BB 40bb プッシュフォールド
BB 40bb Push Fold
用語: BB 40bb プッシュフォールド BB 40bb Push Fold ビッグブラインドの位置で、有効スタックが約40ビッグブラインドの時に、相手のアクション、自身のハンド、レンジバランスに基づいてオールイン(プッシュ)かフォールドを選択する簡略化された戦略を指します。
概要
プッシュ/フォールド戦略は、トーナメント後半のショートスタック時に一般的に用いられるが、「BB 40bb Push Fold」は、ビッグブラインドのポジションで実効スタックが約40bbある状況に特化した判断フレームワークを指す。このスタック深度は従来のプッシュ/フォールドの閾値(通常<15bb)を大きく上回るが、特定の対戦構造(ヘッズアップ、アイソレーションフェーズ、アグレッシブなレイズへの対抗など)において適用可能である。
適用シナリオ
- ディープスタックだが相手のレンジが弱い場合]:スモールブラインドやアーリーポジションのプレイヤーが頻繁にスチールを仕掛けてくる場合、ビッグブラインドはプッシュレンジを拡大し、ブラインドを守りつつプレッシャーをかけることができる。

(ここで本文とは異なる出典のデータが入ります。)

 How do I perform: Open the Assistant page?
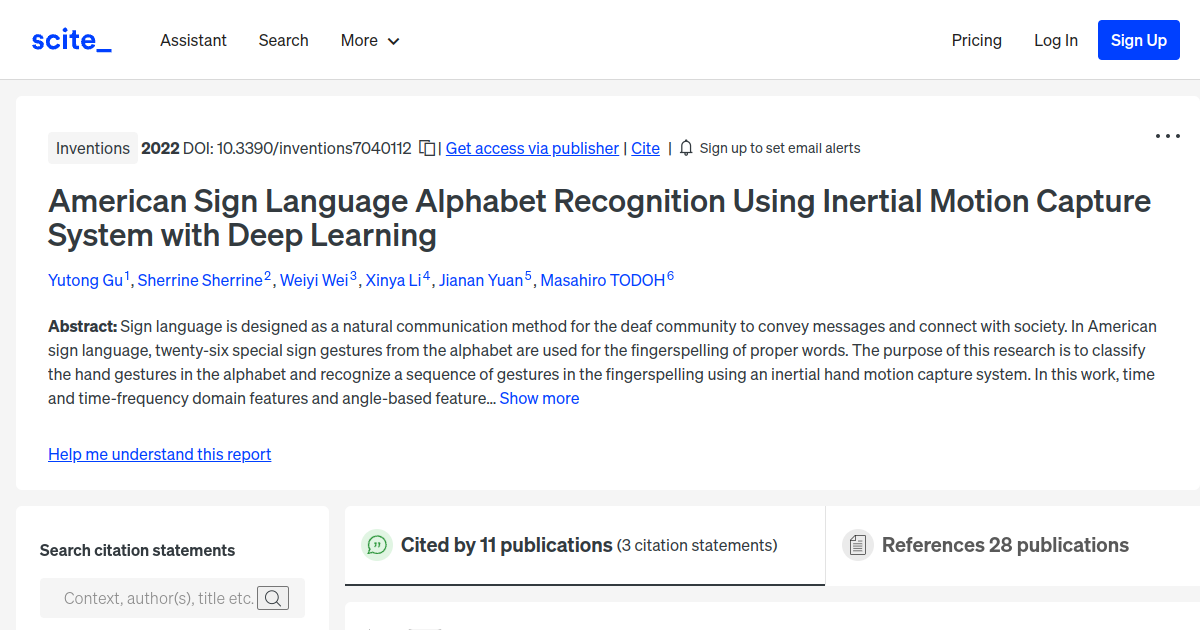193,40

- 中程度のICMプレッシャー下]:マネーバブルやファイナルテーブルバブル付近では、プッシュ/フォールドを用いることで複雑なポストフロップでのミスリスクを軽減できる。
- 情報不足時]:相手の傾向に関するデータが乏しい場合、ポストフロップの判断よりも事前に計算されたレンジに頼った方が信頼性が高い。
戦略のポイント
- レンジ調整:40bbの深度では、ビッグブラインドのプッシュレンジは通常、強いハンド(AJ+/99+)と、バランスを取るための一部のスーテッドコネクター(例:KQs、T9s)を含む。フォールド範囲には弱いAXo、低いペア(22-66)、低いスーテッドハンド(例:54s)などが含まれる。
- 相手の反応:相手のコールレンジがタイトな場合はプッシュレンジを拡大し、相手がルーズにコールしたり頻繁に4-betしてくる場合はレンジをタイトにしてより多くフォールドする。

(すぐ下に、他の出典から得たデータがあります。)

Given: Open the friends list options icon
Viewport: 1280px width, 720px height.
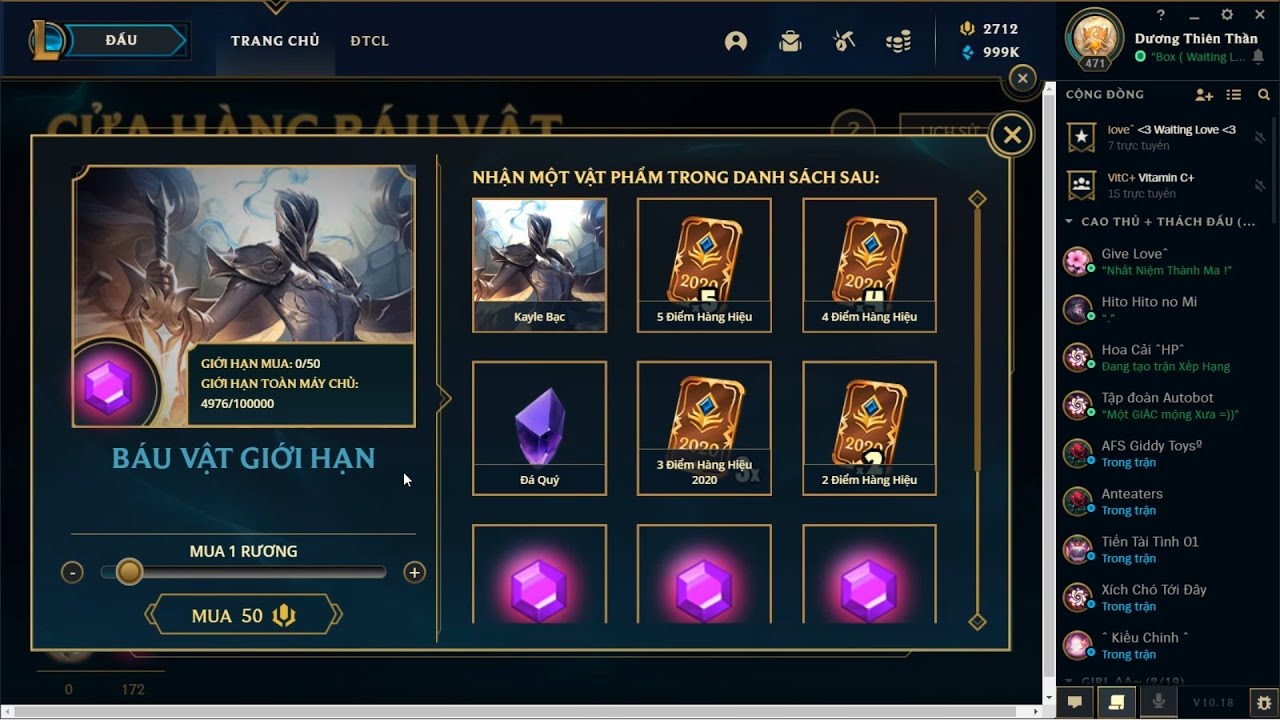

- エクスプロイト:相手のスチール頻度に注意し、高すぎる場合はプッシュ頻度を上げて罰する。
注意点
この戦略は固定された公式ではなく、テーブルのダイナミクス、相手のスキルレベル、トーナメント構造に基づいて動的に調整する必要がある。40bbあればポストフロップでプレイする余地は依然としてあり、プッシュ/フォールドを多用しすぎるとバリューを逃す可能性がある。
起源
「40bb push/fold」の概念は、現代のGTOトレーニングソフトウェアが特定のシナリオに対して行った単純化に由来し、元来のプッシュ/フォールド理論の標準的な一部ではない。実際のプレイでは、ポストフロップのフレームワークと組み合わせて使用されることが多い。